▸ WHAT YOU WILL DO
Transcribe the data that follows, exactly and in full.

▸ DATASET ENTRIES

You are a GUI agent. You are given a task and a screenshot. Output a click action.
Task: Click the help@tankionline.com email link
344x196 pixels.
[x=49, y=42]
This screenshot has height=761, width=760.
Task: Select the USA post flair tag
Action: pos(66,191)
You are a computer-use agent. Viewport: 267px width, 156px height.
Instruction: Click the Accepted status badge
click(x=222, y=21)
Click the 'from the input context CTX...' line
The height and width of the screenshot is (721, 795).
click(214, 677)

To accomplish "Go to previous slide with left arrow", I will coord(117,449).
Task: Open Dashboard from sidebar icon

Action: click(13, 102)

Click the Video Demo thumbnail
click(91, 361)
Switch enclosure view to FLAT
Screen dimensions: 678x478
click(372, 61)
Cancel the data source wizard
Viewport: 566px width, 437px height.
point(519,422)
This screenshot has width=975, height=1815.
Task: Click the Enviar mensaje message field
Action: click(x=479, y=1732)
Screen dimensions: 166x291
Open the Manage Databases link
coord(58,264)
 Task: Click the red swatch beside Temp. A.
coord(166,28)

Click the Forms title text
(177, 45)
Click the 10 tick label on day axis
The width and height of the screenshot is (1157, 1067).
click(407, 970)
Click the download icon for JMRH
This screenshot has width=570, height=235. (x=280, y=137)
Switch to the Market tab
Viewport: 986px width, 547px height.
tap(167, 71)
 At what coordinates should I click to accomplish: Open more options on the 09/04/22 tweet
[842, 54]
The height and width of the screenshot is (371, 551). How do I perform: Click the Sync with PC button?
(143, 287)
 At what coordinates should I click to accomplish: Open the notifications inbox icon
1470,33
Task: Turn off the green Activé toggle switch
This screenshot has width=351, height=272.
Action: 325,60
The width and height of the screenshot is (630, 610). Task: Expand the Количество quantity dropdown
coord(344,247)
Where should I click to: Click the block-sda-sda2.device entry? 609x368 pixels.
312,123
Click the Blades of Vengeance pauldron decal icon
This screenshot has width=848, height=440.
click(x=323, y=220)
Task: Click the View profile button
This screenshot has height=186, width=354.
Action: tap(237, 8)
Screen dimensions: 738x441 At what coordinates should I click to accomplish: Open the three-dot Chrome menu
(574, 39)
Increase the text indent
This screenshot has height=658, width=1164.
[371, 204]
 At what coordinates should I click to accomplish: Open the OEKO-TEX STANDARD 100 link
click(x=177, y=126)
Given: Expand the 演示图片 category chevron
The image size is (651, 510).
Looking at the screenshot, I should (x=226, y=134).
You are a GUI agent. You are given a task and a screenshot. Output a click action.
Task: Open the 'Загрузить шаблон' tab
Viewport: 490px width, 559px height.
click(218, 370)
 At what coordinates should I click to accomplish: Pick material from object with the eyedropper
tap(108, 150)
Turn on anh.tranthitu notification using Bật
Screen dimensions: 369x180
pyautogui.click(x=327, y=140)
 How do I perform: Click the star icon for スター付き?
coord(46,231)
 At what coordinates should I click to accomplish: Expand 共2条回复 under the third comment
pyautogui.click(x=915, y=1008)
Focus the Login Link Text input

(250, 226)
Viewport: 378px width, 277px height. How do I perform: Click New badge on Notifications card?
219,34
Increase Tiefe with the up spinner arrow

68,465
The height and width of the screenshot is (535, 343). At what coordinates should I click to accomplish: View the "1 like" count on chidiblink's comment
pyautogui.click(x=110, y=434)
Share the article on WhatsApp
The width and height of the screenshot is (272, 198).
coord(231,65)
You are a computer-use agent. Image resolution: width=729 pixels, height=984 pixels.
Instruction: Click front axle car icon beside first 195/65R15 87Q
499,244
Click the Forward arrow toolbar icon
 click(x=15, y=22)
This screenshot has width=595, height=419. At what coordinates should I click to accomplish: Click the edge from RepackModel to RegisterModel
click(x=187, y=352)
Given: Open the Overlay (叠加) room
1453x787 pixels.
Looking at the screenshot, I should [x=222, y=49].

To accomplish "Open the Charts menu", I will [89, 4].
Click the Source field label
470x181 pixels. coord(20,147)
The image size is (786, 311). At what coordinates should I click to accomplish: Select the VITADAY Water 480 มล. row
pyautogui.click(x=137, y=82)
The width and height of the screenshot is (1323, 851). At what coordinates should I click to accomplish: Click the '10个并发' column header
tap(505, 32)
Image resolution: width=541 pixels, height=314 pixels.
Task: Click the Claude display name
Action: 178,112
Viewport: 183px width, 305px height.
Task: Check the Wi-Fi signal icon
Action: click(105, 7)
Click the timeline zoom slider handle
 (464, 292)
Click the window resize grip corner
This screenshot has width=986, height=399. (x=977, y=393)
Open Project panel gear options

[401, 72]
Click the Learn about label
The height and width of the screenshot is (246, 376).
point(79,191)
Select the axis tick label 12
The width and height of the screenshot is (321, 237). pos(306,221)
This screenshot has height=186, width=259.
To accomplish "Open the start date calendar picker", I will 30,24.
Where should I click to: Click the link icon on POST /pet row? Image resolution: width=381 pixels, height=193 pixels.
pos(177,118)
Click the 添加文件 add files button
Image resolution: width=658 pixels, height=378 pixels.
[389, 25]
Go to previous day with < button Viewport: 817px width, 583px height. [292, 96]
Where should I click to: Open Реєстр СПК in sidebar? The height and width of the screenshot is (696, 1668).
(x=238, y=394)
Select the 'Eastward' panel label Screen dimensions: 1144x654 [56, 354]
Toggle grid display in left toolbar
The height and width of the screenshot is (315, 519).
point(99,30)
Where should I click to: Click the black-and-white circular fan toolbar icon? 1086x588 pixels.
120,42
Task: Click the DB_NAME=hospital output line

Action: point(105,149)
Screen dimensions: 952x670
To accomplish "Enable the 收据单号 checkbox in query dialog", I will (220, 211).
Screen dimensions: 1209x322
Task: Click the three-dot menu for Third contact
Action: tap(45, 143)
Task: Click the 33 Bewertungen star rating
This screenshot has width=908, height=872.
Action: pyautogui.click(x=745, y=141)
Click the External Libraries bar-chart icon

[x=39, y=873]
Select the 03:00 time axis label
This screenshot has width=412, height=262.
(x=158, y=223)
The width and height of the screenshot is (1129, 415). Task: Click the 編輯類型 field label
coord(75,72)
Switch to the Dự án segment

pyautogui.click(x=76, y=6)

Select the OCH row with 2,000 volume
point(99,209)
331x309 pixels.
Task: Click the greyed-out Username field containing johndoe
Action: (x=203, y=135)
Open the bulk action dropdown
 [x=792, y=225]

▸ REPLY TO THE EXERCISE
You are a GUI agent. You are given a task and a screenshot. Output a click action.
Task: Click the help@tankionline.com email link
344x196 pixels.
[x=49, y=42]
This screenshot has height=761, width=760.
Task: Select the USA post flair tag
Action: pos(66,191)
You are a computer-use agent. Viewport: 267px width, 156px height.
Instruction: Click the Accepted status badge
click(x=222, y=21)
Click the 'from the input context CTX...' line
The height and width of the screenshot is (721, 795).
click(214, 677)

To accomplish "Go to previous slide with left arrow", I will coord(117,449).
Task: Open Dashboard from sidebar icon

Action: click(13, 102)

Click the Video Demo thumbnail
click(91, 361)
Switch enclosure view to FLAT
Screen dimensions: 678x478
click(372, 61)
Cancel the data source wizard
Viewport: 566px width, 437px height.
point(519,422)
This screenshot has width=975, height=1815.
Task: Click the Enviar mensaje message field
Action: click(x=479, y=1732)
Screen dimensions: 166x291
Open the Manage Databases link
coord(58,264)
 Task: Click the red swatch beside Temp. A.
coord(166,28)

Click the Forms title text
(177, 45)
Click the 10 tick label on day axis
The width and height of the screenshot is (1157, 1067).
click(407, 970)
Click the download icon for JMRH
This screenshot has width=570, height=235. (x=280, y=137)
Switch to the Market tab
Viewport: 986px width, 547px height.
tap(167, 71)
 At what coordinates should I click to accomplish: Open more options on the 09/04/22 tweet
[842, 54]
The height and width of the screenshot is (371, 551). How do I perform: Click the Sync with PC button?
(143, 287)
 At what coordinates should I click to accomplish: Open the notifications inbox icon
1470,33
Task: Turn off the green Activé toggle switch
This screenshot has width=351, height=272.
Action: 325,60
The width and height of the screenshot is (630, 610). Task: Expand the Количество quantity dropdown
coord(344,247)
Where should I click to: Click the block-sda-sda2.device entry? 609x368 pixels.
312,123
Click the Blades of Vengeance pauldron decal icon
This screenshot has width=848, height=440.
click(x=323, y=220)
Task: Click the View profile button
This screenshot has height=186, width=354.
Action: tap(237, 8)
Screen dimensions: 738x441 At what coordinates should I click to accomplish: Open the three-dot Chrome menu
(574, 39)
Increase the text indent
This screenshot has height=658, width=1164.
[371, 204]
 At what coordinates should I click to accomplish: Open the OEKO-TEX STANDARD 100 link
click(x=177, y=126)
Given: Expand the 演示图片 category chevron
The image size is (651, 510).
Looking at the screenshot, I should (x=226, y=134).
You are a GUI agent. You are given a task and a screenshot. Output a click action.
Task: Open the 'Загрузить шаблон' tab
Viewport: 490px width, 559px height.
click(218, 370)
 At what coordinates should I click to accomplish: Pick material from object with the eyedropper
tap(108, 150)
Turn on anh.tranthitu notification using Bật
Screen dimensions: 369x180
pyautogui.click(x=327, y=140)
 How do I perform: Click the star icon for スター付き?
coord(46,231)
 At what coordinates should I click to accomplish: Expand 共2条回复 under the third comment
pyautogui.click(x=915, y=1008)
Focus the Login Link Text input

(250, 226)
Viewport: 378px width, 277px height. How do I perform: Click New badge on Notifications card?
219,34
Increase Tiefe with the up spinner arrow

68,465
The height and width of the screenshot is (535, 343). At what coordinates should I click to accomplish: View the "1 like" count on chidiblink's comment
pyautogui.click(x=110, y=434)
Share the article on WhatsApp
The width and height of the screenshot is (272, 198).
coord(231,65)
You are a computer-use agent. Image resolution: width=729 pixels, height=984 pixels.
Instruction: Click front axle car icon beside first 195/65R15 87Q
499,244
Click the Forward arrow toolbar icon
 click(x=15, y=22)
This screenshot has width=595, height=419. At what coordinates should I click to accomplish: Click the edge from RepackModel to RegisterModel
click(x=187, y=352)
Given: Open the Overlay (叠加) room
1453x787 pixels.
Looking at the screenshot, I should [x=222, y=49].

To accomplish "Open the Charts menu", I will [89, 4].
Click the Source field label
470x181 pixels. coord(20,147)
The image size is (786, 311). At what coordinates should I click to accomplish: Select the VITADAY Water 480 มล. row
pyautogui.click(x=137, y=82)
The width and height of the screenshot is (1323, 851). At what coordinates should I click to accomplish: Click the '10个并发' column header
tap(505, 32)
Image resolution: width=541 pixels, height=314 pixels.
Task: Click the Claude display name
Action: 178,112
Viewport: 183px width, 305px height.
Task: Check the Wi-Fi signal icon
Action: click(105, 7)
Click the timeline zoom slider handle
 (464, 292)
Click the window resize grip corner
This screenshot has width=986, height=399. (x=977, y=393)
Open Project panel gear options

[401, 72]
Click the Learn about label
The height and width of the screenshot is (246, 376).
point(79,191)
Select the axis tick label 12
The width and height of the screenshot is (321, 237). pos(306,221)
This screenshot has height=186, width=259.
To accomplish "Open the start date calendar picker", I will 30,24.
Where should I click to: Click the link icon on POST /pet row? Image resolution: width=381 pixels, height=193 pixels.
pos(177,118)
Click the 添加文件 add files button
Image resolution: width=658 pixels, height=378 pixels.
[389, 25]
Go to previous day with < button Viewport: 817px width, 583px height. [292, 96]
Where should I click to: Open Реєстр СПК in sidebar? The height and width of the screenshot is (696, 1668).
(x=238, y=394)
Select the 'Eastward' panel label Screen dimensions: 1144x654 [56, 354]
Toggle grid display in left toolbar
The height and width of the screenshot is (315, 519).
point(99,30)
Where should I click to: Click the black-and-white circular fan toolbar icon? 1086x588 pixels.
120,42
Task: Click the DB_NAME=hospital output line

Action: point(105,149)
Screen dimensions: 952x670
To accomplish "Enable the 收据单号 checkbox in query dialog", I will (220, 211).
Screen dimensions: 1209x322
Task: Click the three-dot menu for Third contact
Action: tap(45, 143)
Task: Click the 33 Bewertungen star rating
This screenshot has width=908, height=872.
Action: pyautogui.click(x=745, y=141)
Click the External Libraries bar-chart icon

[x=39, y=873]
Select the 03:00 time axis label
This screenshot has width=412, height=262.
(x=158, y=223)
The width and height of the screenshot is (1129, 415). Task: Click the 編輯類型 field label
coord(75,72)
Switch to the Dự án segment

pyautogui.click(x=76, y=6)

Select the OCH row with 2,000 volume
point(99,209)
331x309 pixels.
Task: Click the greyed-out Username field containing johndoe
Action: (x=203, y=135)
Open the bulk action dropdown
 [x=792, y=225]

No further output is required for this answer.